Jeb Bush says he's "thinking about it." And I doubt he'd publicly say that if he wasn't leaning toward "yes."
How does that affect the race?
Well, Bush leaning toward "yes" and Bridgegate probably combine to doom Chris Christie's prospects. At the very least it closes some big checkbooks until Bush makes up his mind ... and if it is "yes," those checks will be written to him rather than to Christie. There's only room for one "moderate governor" in the field, and the Bush family hasn't put two of its own in the White House already by being weak fundraisers.
The RealClearPolitics polling average has Bush in a pack of 4 at the top, all clustered within two points of each other: Mike Huckabee followed by Rand Paul followed by Bush followed by Christie.
I don't think Huckabee will throw in. I could be wrong, but for the moment I'm going to assume he'd rather just keep on making good money as a talking head than spend another year plus riding around flyover country in a bus that smells like a locker room, kissing hands and shaking babies again.
Could it come down to Bush versus Paul for the GOP nomination? Yes, it could (and I think Bush would win such a two-way contest).
Of course there's a large rear end of the pack from which some other contender might pull away. And someone new and unexpected might show up on the field.
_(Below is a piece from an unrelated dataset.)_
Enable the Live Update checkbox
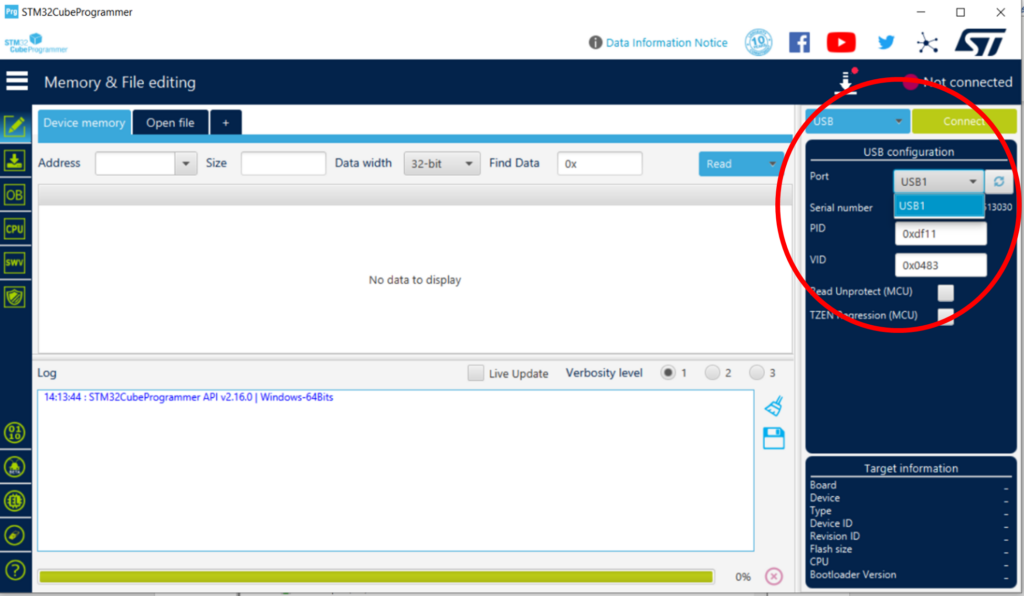1024x596 pixels. pyautogui.click(x=476, y=373)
I mean, we're two years out here.
But even two years out, there's another polling average that has to have Republican strategists and possible Republican candidates worried: Even with Democrats in the midterm doldrums, even with ObamaCare dragging its namesake administration down, even with congressional Republicans bringing up Benghazi as often as most people sneeze, Hillary Clinton boasts a lead of 9% or so on any of them.